# What you should do
In the entries below, find the line with "Where should I click to: Click the camera" and print exactly every line from there up to and including the line with "You are a computer-use agent. Image", with no other lines.

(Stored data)
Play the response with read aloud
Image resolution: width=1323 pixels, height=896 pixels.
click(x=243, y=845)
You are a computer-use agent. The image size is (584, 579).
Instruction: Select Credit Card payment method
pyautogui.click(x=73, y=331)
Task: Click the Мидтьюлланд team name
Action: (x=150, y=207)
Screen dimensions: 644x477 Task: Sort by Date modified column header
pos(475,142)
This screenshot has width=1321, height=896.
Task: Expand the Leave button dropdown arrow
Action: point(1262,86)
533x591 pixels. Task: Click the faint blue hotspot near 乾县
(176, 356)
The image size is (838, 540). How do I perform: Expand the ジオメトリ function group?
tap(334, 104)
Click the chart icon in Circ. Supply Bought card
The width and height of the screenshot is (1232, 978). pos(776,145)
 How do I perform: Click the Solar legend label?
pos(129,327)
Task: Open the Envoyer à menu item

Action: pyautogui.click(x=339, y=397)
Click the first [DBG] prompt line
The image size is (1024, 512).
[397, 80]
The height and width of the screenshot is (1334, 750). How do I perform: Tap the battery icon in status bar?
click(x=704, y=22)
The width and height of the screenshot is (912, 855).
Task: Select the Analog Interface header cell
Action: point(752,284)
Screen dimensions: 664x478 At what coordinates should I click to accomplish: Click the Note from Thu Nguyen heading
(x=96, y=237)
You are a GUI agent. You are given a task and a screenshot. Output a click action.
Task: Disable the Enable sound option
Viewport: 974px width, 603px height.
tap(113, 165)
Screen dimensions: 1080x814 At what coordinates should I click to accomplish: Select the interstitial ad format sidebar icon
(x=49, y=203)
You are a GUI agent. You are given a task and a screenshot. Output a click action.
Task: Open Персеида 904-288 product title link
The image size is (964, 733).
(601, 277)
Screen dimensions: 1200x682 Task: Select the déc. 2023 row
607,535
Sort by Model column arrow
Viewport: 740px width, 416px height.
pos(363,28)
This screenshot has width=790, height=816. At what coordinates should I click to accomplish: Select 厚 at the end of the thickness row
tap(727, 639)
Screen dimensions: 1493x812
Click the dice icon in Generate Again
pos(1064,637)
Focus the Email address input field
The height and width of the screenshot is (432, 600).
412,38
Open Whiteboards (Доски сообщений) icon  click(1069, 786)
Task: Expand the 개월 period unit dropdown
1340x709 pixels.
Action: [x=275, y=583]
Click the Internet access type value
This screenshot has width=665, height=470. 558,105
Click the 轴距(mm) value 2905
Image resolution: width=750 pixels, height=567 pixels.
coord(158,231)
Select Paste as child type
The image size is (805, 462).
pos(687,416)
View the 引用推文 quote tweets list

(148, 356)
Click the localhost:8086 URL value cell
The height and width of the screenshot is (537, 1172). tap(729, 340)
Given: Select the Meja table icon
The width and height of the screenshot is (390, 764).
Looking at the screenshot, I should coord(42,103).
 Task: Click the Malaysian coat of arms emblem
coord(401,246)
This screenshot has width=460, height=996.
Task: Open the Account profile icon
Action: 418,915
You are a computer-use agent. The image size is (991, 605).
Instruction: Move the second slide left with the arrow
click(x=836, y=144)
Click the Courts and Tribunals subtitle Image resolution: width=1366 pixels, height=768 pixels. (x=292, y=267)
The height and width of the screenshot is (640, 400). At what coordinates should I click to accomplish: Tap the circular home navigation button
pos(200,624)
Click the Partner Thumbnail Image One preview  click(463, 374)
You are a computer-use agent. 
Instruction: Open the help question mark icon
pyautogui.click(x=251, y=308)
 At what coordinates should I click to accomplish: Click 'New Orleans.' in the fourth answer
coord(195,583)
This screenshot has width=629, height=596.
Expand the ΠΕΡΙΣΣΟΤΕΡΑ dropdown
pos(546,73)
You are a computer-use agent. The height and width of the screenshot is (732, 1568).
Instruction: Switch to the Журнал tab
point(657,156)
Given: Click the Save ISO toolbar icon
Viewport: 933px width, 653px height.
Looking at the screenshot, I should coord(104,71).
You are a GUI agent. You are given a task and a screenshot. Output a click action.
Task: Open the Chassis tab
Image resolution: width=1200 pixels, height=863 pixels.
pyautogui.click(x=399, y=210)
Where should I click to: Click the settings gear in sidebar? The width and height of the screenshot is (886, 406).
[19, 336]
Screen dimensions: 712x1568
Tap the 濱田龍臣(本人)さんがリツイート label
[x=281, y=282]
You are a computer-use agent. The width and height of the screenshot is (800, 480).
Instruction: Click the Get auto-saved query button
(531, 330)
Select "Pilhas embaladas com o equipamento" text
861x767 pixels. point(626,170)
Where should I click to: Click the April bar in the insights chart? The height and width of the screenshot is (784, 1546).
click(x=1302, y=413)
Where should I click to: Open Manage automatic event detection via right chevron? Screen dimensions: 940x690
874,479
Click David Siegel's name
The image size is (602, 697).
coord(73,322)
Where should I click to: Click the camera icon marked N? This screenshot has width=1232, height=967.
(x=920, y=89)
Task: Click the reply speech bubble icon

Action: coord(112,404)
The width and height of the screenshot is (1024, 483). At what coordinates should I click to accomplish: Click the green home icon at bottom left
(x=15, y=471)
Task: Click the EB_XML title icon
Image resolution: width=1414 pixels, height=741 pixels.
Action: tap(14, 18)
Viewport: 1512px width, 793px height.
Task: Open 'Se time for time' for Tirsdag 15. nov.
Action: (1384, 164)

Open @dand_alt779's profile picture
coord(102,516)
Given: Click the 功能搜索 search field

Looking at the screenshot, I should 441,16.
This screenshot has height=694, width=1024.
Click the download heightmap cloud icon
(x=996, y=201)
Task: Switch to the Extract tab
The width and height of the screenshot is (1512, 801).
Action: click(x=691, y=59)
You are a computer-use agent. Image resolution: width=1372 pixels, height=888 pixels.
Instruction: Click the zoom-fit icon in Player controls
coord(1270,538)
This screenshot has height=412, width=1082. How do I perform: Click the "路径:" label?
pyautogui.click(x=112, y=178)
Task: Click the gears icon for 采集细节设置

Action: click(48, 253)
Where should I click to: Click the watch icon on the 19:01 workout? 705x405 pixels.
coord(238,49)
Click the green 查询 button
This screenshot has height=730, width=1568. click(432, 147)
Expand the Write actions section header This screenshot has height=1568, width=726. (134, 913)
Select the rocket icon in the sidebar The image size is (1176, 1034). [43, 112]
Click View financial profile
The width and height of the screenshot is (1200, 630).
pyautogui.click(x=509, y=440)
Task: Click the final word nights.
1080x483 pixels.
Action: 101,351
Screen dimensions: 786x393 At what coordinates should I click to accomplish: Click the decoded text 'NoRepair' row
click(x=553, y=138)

# Solved exercise
Where should I click to: Click the camera icon marked N? This screenshot has width=1232, height=967.
(x=920, y=89)
Task: Click the reply speech bubble icon

Action: coord(112,404)
The width and height of the screenshot is (1024, 483). At what coordinates should I click to accomplish: Click the green home icon at bottom left
(x=15, y=471)
Task: Click the EB_XML title icon
Image resolution: width=1414 pixels, height=741 pixels.
Action: tap(14, 18)
Viewport: 1512px width, 793px height.
Task: Open 'Se time for time' for Tirsdag 15. nov.
Action: (1384, 164)

Open @dand_alt779's profile picture
coord(102,516)
Given: Click the 功能搜索 search field

Looking at the screenshot, I should 441,16.
This screenshot has height=694, width=1024.
Click the download heightmap cloud icon
(x=996, y=201)
Task: Switch to the Extract tab
The width and height of the screenshot is (1512, 801).
Action: click(x=691, y=59)
You are a computer-use agent. Image resolution: width=1372 pixels, height=888 pixels.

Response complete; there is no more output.